The CEO of national food chain Dave & Busters has weighed in on the current trend of massive increases to the minimum wage following the latest such hike in the District of Columbia. He shares some of the same concerns as other business owners regarding unmanageable labor costs and the temptation of automation replacing lower skill level workers, but he also addresses a topic which is rarely heard in this debate. As Stephen King describes it to Fox Business News, when he has to cut back on that portion of the workforce, their own opportunities for advancement and success are diminished. (Emphasis added)
During an interview with FOX Business Network’s Cavuto: Coast-to-Coast, Dave & Buster’s CEO Stephen King discussed how wage increases impact his business.
“As we look at the environment today, we talked about in our call yesterday; we’re facing 4% wage inflation that’s clearly faster than the CPI or something like that. There are pressures on our overall cost structure as a result of it,” King told host Charles Payne…
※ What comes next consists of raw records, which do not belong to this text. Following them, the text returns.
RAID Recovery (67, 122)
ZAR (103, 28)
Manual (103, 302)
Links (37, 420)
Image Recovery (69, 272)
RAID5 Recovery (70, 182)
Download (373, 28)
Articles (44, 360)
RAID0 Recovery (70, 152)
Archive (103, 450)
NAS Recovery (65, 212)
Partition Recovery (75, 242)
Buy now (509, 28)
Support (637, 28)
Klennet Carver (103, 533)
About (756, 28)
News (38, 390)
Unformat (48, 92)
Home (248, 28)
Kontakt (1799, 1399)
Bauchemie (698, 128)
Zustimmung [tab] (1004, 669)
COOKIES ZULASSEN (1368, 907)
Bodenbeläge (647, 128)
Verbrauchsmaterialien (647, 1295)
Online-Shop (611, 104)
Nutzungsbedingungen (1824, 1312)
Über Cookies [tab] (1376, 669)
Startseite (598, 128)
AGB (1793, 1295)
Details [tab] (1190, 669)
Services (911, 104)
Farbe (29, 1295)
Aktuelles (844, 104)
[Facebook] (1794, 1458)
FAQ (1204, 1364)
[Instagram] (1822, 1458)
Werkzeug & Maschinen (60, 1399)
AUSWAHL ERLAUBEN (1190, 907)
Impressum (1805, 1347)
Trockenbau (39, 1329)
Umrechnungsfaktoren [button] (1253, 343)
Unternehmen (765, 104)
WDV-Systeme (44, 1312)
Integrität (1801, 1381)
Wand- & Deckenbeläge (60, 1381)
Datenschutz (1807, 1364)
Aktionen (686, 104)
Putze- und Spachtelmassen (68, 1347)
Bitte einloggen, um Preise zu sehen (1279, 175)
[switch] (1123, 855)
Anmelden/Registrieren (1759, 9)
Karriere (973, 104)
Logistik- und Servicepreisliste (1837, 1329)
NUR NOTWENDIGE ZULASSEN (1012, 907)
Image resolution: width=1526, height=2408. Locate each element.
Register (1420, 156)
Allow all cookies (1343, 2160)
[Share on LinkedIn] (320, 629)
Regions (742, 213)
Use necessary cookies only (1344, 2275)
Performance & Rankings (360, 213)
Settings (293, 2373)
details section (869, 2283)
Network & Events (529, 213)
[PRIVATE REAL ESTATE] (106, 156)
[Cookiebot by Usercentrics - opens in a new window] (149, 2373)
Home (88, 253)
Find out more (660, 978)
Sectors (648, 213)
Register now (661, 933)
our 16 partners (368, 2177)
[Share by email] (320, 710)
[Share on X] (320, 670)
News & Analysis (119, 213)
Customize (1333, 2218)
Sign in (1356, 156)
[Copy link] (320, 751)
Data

When it comes to providing opportunities for low-wage earners, King says restaurant businesses continue to be one of the places where a bottom wage earner can work their way up to a multi-unit operator.
“Many of our multi-unit operators, the folks that are out there running 10 restaurants or more, are folks who started as hourly employees,” King said.
This is one aspect of lower-wage work which is frequently overlooked in this ongoing debate. I think most of us can agree that a job flipping burgers or bussing tables isn’t the career that many people are seeking out for the long term. For most, these jobs are viewed as either a way to initially get into the work force or a stopgap measure while looking or something better. But while many may leave these jobs when the opportunity presents itself, it’s worth noting that a certain number of workers do stick around and advance into middle management positions when they build up enough experience and seniority. This goes for many other players in the retail sector, and it can turn into a sustainable career.
The days of starting out in the mail room of a Fortune 500 company and winding up as the CEO are essentially gone, but Mr. King brings up a good point. You may not wind up with his job, but a lot of the managers who operate multiple outlets in his company started out as kitchen and dining room workers and rose up through the ranks to be managers who do quite well for themselves. Every time a sudden spike in labor costs sends more of these workers to the unemployment lines or replaces them with robots, that’s one less chance for someone to follow that type of career path.